Business segment acquisition integration charges in 2017 related
to the integration of Ephesus Lighting, Inc. (Ephesus), which was
acquired in 2015. The charges associated with Ephesus were included
in Selling and administrative expense. Business segment acquisition
integration charges in 2016 related to the integration of Ephesus
and Oxalis Group Ltd. (Oxalis), which was acquired in 2015. The
charges associated with Ephesus were included in Cost of products
sold and Selling and administrative expense, while the charges
associated with Oxalis were included in Cost of products sold.

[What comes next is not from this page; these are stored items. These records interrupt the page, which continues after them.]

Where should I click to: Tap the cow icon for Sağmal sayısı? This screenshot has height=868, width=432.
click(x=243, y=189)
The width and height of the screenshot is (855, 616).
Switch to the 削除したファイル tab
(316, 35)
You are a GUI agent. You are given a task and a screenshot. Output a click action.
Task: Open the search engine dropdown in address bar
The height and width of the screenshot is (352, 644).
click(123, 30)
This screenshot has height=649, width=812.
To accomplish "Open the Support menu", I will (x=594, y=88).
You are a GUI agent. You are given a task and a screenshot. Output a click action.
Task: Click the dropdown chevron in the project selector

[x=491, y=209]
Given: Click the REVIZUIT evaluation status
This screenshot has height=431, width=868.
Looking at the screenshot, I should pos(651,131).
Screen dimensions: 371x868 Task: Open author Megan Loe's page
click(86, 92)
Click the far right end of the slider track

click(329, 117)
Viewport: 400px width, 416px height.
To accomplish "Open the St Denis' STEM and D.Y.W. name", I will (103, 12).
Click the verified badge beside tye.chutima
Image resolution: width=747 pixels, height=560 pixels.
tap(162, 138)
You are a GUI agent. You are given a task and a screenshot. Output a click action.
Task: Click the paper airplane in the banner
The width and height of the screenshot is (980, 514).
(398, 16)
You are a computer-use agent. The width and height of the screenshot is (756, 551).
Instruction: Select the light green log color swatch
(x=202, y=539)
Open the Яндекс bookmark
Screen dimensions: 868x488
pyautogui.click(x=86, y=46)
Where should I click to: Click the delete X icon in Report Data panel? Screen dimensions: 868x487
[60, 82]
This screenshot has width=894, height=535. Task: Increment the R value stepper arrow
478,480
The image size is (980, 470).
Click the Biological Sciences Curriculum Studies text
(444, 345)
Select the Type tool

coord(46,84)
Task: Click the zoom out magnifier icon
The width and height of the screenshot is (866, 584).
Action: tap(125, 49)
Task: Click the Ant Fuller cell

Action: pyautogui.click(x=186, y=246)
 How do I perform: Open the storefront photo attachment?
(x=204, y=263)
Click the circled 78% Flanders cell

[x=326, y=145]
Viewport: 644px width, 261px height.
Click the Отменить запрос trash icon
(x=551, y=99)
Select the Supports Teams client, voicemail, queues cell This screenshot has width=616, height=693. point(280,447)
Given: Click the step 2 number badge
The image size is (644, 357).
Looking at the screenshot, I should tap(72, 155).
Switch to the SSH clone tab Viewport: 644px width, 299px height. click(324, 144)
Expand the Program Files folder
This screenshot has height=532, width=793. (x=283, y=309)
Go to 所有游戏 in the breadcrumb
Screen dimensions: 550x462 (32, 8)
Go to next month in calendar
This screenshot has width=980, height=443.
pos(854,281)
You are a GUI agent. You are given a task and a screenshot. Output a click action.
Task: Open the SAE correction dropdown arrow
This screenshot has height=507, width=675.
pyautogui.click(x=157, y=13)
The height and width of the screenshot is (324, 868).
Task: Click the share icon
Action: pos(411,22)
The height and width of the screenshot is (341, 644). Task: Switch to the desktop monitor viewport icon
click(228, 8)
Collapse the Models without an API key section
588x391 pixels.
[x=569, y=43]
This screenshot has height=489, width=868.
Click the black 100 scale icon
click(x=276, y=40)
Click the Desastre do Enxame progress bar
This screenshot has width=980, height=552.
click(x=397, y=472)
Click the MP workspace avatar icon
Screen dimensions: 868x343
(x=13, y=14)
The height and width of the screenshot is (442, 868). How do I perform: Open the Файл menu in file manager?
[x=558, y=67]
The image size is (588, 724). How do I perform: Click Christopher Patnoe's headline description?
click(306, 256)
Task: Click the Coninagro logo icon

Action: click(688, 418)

Note 5. UNITED STATES TAX CUTS AND JOBS ACT
The effective income tax rate for the fourth quarter of 2017 was
expense of 0.2% compared to expense of 9.1% for the fourth quarter
of 2016. The tax rate for the fourth quarter of 2017 includes an
estimated tax benefit of $62 related to the Tax Cuts and Jobs Act
(“TCJA”), which was signed into law on December 22, 2017. The $62
tax benefit related to the TCJA is comprised of a $79 tax benefit
for adjusting deferred tax assets and liabilities, offset by a $17
tax expense for the taxation of unremitted earnings of non-U.S.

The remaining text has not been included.